Hari Raya SP Maria Diangkat ke Surga
Bacaan I: Why. 11: 19a; 12: 1-6a. 10ab
Bacaan II: 1 Kor. 15: 20-26
Injil: Luk. 1: 39-56
Dalam kesempatan, bersama beberapa teman berkunjung ke rumah Abah Iwan (Iwan Abdul Rachman), salah satu tokoh dan sesepuh di Bandung. Kami ngobrol santai di halaman depan rumah beliau.
Halaman rumah Abah Iwan yang luas ada banyak pohon-pohon besar yang menjadikan halaman itu asri dan teduh. Hampir semua pohon-pohon besar di halaman maupun di kebun belakang adalah pohon pinus.

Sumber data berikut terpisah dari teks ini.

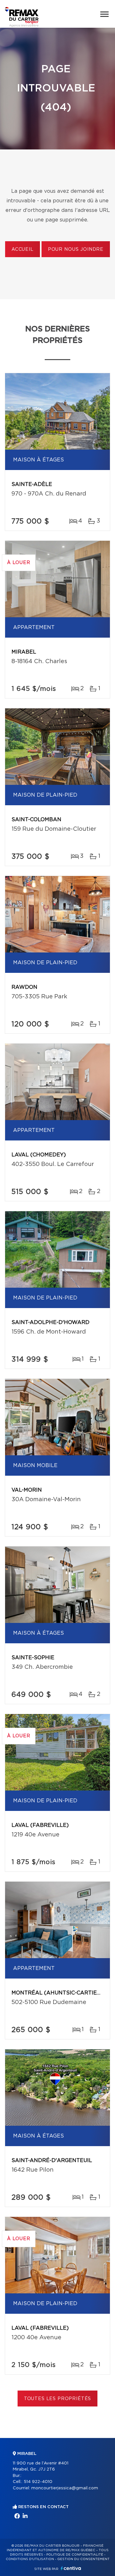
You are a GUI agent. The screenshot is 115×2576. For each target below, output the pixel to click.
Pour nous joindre (75, 249)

Pada kesempatan itu, saya bertanya ke Abah kenapa yang ditanam kebanyakan pohon pinus.
Abah menjawab: “Pertama, pohon pinus memberikan keteduhan dan oksigen bagi kita. Satu pohon besar bisa memberi oksigen yang baik kepada lima orang. Kedua, pohon pinus itu mengikat air, sehingga air tanah dapat terjaga dengan baik.
Yang ketiga yang paling penting, pohon pinus itu bagi saya adalah simbol belas kasih dan kemurahan hati. Lihat dan perhatikan, kendati pohon pinus itu besar dan memberi naungan tetapi tidak mematikan pohon-pohon kecil dan tanaman-tanaman kecil yang di bawahnya. Semua tetap bisa hidup dengan subur.
Artinya kalau kita menjadi orang besar dan kuat, atau kita ini kelompok mayoritas yang kuat, jangan pernah mematikan orang lain yang lebih kecil atau kelompok-kelompok yang minoritas.”
Seperti pepatah Jawa, “Lamun sekti aja mateni” (kalau kamu sakti jangan membunuh) mempunyai arti orang yang kuat, yang hebat, orang kaya, orang-orang “besar” harus memperhatikan orang-orang yang lemah, miskin dan “kecil”.
Sebuah ajakan tindak belas kasih yang luar biasa. Mereka yang “besar”, kuat, punya tanggung jawab melindungi dan memberdayakan saudara mereka yang “kecil” dan lemah.
Sebagaimana doa Magnificat sejauh diwartakan Lukas: “Ia memperlihatkan kuasa-Nya dengan perbuatan tanganNya, dan mencerai-beraikan orang yang congkak hatinya; Ia menurunkan orang-orang yang berkuasa dari takhtanya, dan meninggikan orang-orang yang rendah.”
Doa Magnificat itu bukan berarti Allah hanya mengasihi orang “kecil” dan membenci orang “besar”. Tetapi Allah mengajak orang-orang “besar” berlaku dan bertindak seperti Allah, yaitu mengasihi dan memperhatikan mereka yang “kecil”
Aku selalu mengejar kehebatan, kekuasaan dan berjuang menjadi orang “besar”.
Adakah semua itu kulakukan agar aku semakin lebih melakukan tindak belas kasih?